N-Acetylcysteine as Modulator of the Essential Trace Elements Copper and Zinc

N-acetylcysteine (NAC) is a frequently prescribed drug and known for its metal chelating capability. However, to date it is not well characterized whether NAC intake affects the homeostasis of essential trace elements. As a precursor of glutathione (GSH), NAC also has the potential to modulate the cellular redox homeostasis. Thus, we aimed to analyze effects of acute and chronic NAC treatment on the homeostasis of copper (Cu) and zinc (Zn) and on the activity of the redox-sensitive transcription factor Nrf2. Cells were exposed to 1 mM NAC and were co-treated with 50 μM Cu or Zn. We showed that NAC treatment reduced the cellular concentration of Zn and Cu.
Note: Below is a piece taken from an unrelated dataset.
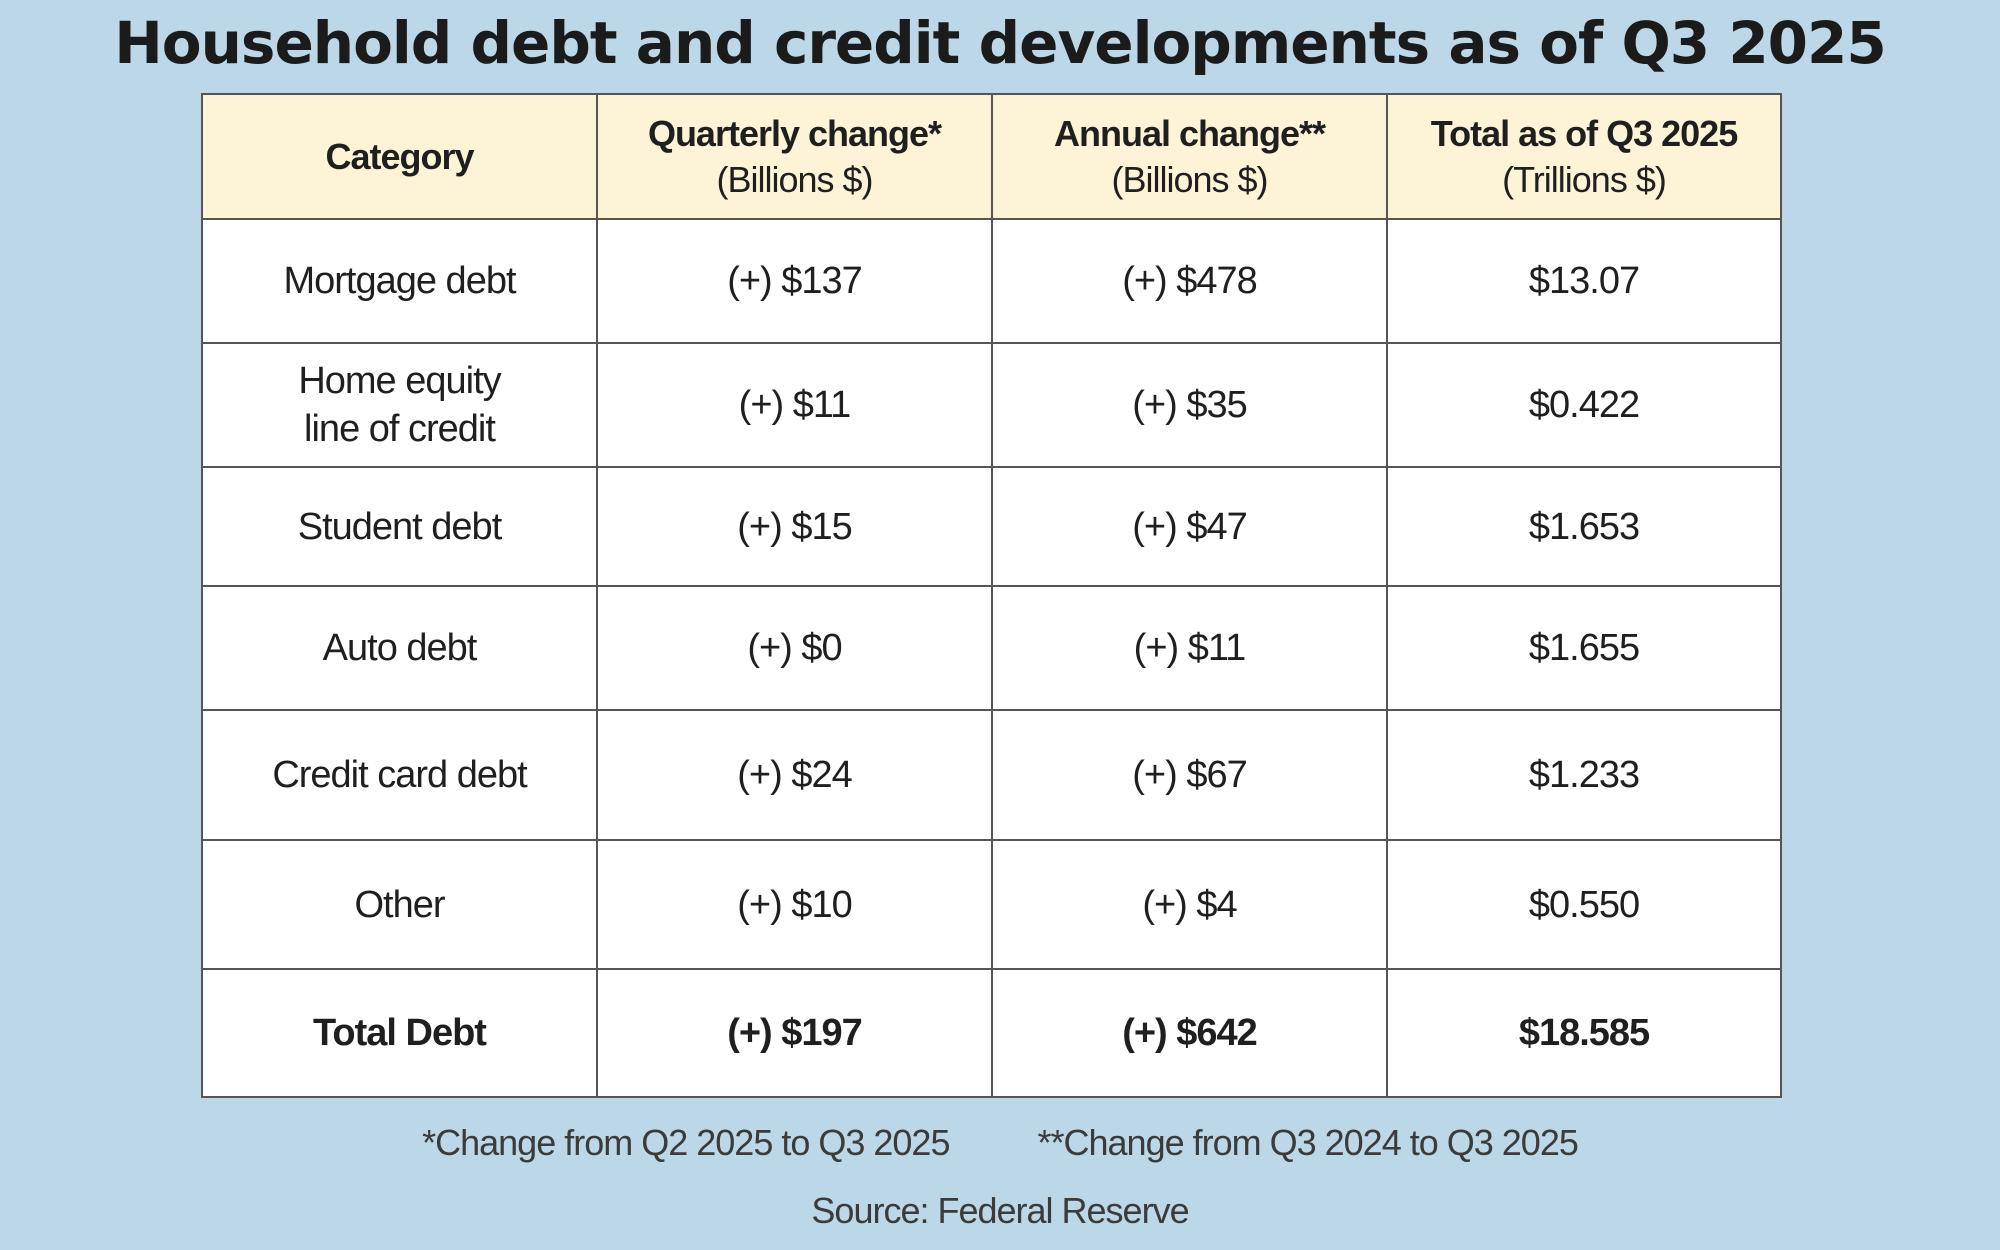 The height and width of the screenshot is (1250, 2000). Describe the element at coordinates (1190, 133) in the screenshot. I see `column-header-label: Annual change**` at that location.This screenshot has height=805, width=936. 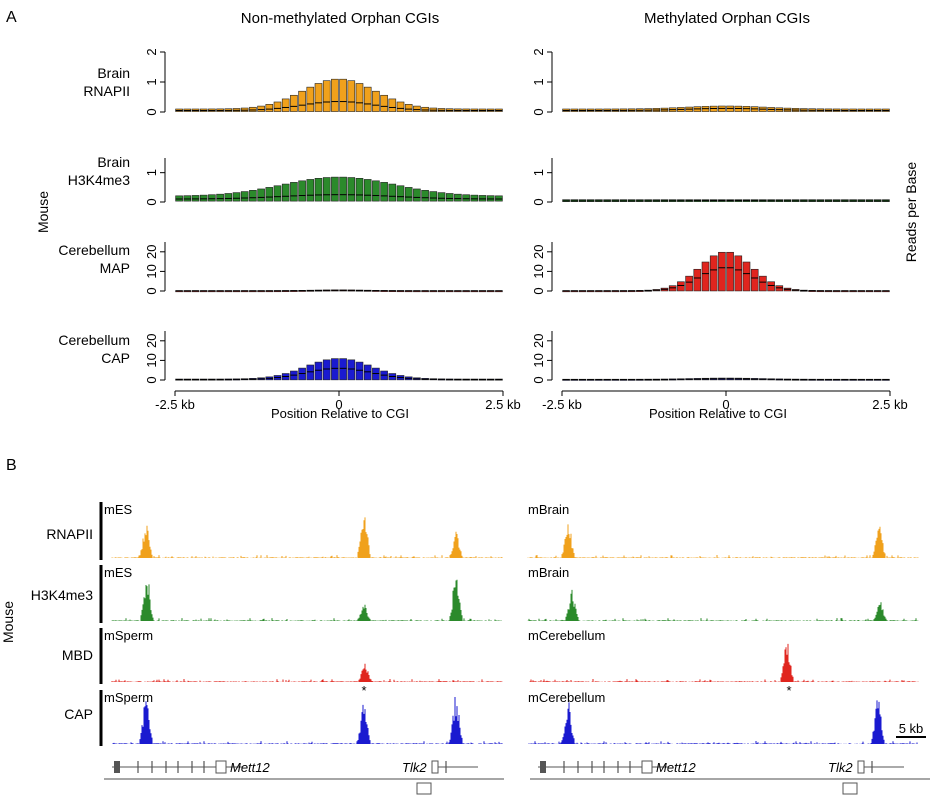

In addition, NAC inhibited the Zn-induced Nrf2 activation and limited the concomitant upregulation of cellular GSH concentrations. In contrast, mice chronically received NAC via drinking water (1 g NAC/100 mL). Cu and Zn concentrations were decreased in liver and spleen. In the duodenum, NQO1, TXNRD, and SOD activities were upregulated by NAC. All of them can be induced by Nrf2, thus indicating a putative Nrf2 activation. Overall, NAC modulates the homeostasis of Cu and Zn both in vitro and in vivo and accordingly affects the cellular redox balance.